Question

A certain stadium is currently full to \(\frac{13}{16}\) of its maximum seating capacity. What is the maximum seating capacity of the stadium?
(1) If 1,250 people were to enter the stadium, it would be full to \(\frac {15}{16}\) of its maximum seating capacity.
(2) If 2,500 people were to leave the stadium, it would be full to \(\frac {10}{16}\) of its maximum seating capacity.

• A. Statement (1) ALONE is sufficient, but statement (2) alone is not sufficient.
• B. Statement (2) ALONE is sufficient, but statement (1) alone is not sufficient.
• C. BOTH statements TOGETHER are sufficient, but NEITHER statement alone is sufficient.
• D. EACH statement ALONE is sufficient.

Hint:

Translate percentage or fraction capacity problems into linear equations to solve for total capacity quickly.

Answer 1

The Correct Option is D

From Statement (1):
Let capacity be \(C\).
Currently: \(\frac{13}{16}C\) people present.
After 1,250 more people: \(\frac{13}{16}C + 1250 = \frac{15}{16}C\).
Thus: \(1250 = \frac{2}{16}C \Rightarrow C = 1250 \times 8 = 10000\).
We find \(C\) directly ⇒ sufficient.
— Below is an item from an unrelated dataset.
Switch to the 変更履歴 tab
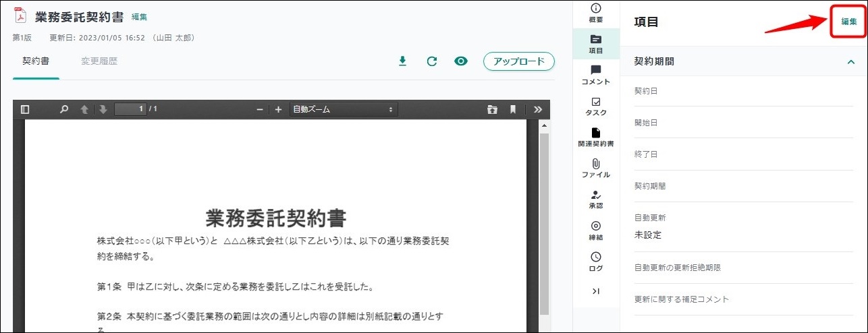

From Statement (2):
Currently: \(\frac{13}{16}C\).
After 2,500 leave: \(\frac{13}{16}C - 2500 = \frac{10}{16}C\).
Thus: \(2500 = \frac{3}{16}C \Rightarrow C = 2500 \times \frac{16}{3} \approx 13333.33\).
We find \(C\) directly ⇒ sufficient.
Each statement alone is sufficient ⇒ \(\boxed{D}\).